Grafikdesign ist überall. Auf den Straßen, in Einrichtungen, in Büchern und Magazinen, in Filmen, auf dem Smartphone, auf der Kleidung, die man tagtäglich trägt, auf dem heimischen sowie auf dem Arbeitsrechner. Grafikdesign hat den Look des 20. und 21. Jahrhunderts geprägt. Sowohl im Westen als auch im Osten. Seine Funktion war stets die gleiche, nur die Message änderte sich je nach Kunde bzw. Auftraggeber. Coca-Cola wollte Flaschen verkaufen, die kommunistische Partei der Sowjetunion eine Utopie. In beiden Fällen waren die Ergebnisse bombastische Plakate, die euphorische Menschen darstellen, voller Optimismus und Tatendrang, unterschwellig inspiriert von den glücklichmachenden Nebeneffekten einer Brause, die aus Versehen entdeckt wurde, oder von der idealistischen Weltanschauung eines desillusionierten Deutschen, der den Kapitalismus abschaffen wollte. So gegensätzlich die Botschaft, so unverkennbar gleich ihre Verpackung. 

Man kann also verstehen, weshalb der Beruf des Grafikdesigners begehrter denn je und weshalb die Nachfrage auch deutlich gewachsen ist. Die Verursacher sind heute in erster Linie erfolgreiche Unternehmen wie Apple oder Nike. Sie sind die am meisten aufgeführten Beispiele, wenn Firmen jeglicher Art von einer eigenen visuellen Identität sprechen. Sie wollen den Apple-Look haben: minimalistisch und modern. Weshalb Apple so ausschaut wie es ausschaut verstehen die wenigsten. Vielmehr ist es der wirtschaftliche Erfolg, der besonders für Unternehmer anziehend wirkt. Viele können die Grundideen hinter der visuellen Identität nicht begreifen, weil Grafikdesign ihre Ursprünge in der Kunst hat. Und hier der Widerspruch: Eigentlich müssten Wirtschaft und Kunst unvereinbar sein. Geschichtlich gesehen hat das auch meistens gestimmt. Bis zu einem Gerhard Richter (sowie anderen Zeitgenossen) sprach man allgemein von verarmten Künstlern, die sich mit einer Sache ganz bestimmt nicht auskannten: Geld.

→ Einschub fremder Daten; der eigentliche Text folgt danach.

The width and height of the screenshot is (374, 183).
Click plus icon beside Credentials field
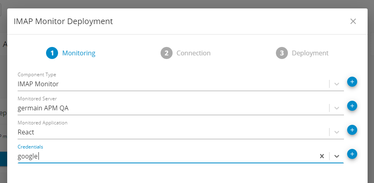(352, 154)
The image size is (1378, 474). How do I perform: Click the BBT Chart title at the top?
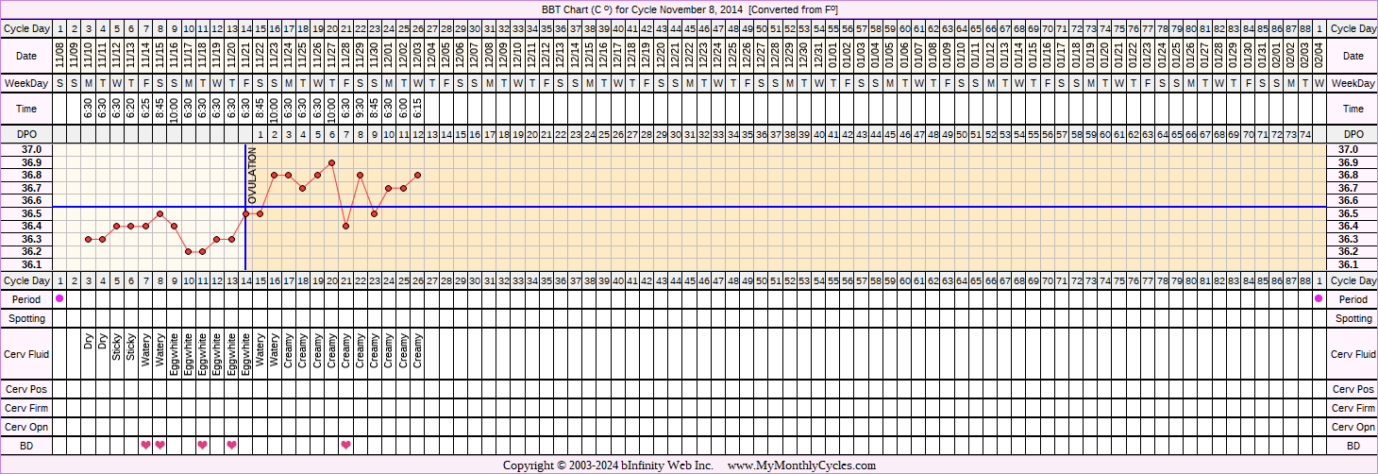[x=689, y=9]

Und obwohl Design nicht als Kunst betrachtet wird, weil Design in erster Linie utilitär ist, ausgerichtet auf das Lösen alltäglicher Probleme, so bedarf es doch eines kreativen Menschen und dem Wissen, das einem Künstler eigen ist. Das heißt, dass es viele Künstler auf die andere Seite verschlagen hat. Manche haben sogar daraus eine Kunst an sich gemacht. Bestes Beispiel ist der berühmte Pop-Art-Künstler Andy Warhol, der ebenfalls in der Wirtschaft als Grafiker anfing. Er war das krasse Gegenteil eines Karl Marx. Für ihn war Coca-Cola nicht die Gallionsfigur einer ungerechten Wirtschaftsordnung, sondern ein Paradebeispiel dafür, was Kapitalismus auch leisten kann. Was Coca-Cola so besonders macht, sei die Tatsache, dass sich jeder daran erfreuen kann. Eine Flasche kostet für alle gleich und schmeckt auch für alle gleich. Wodurch es keinen Unterschied mehr ausmacht ob man arm oder reich ist.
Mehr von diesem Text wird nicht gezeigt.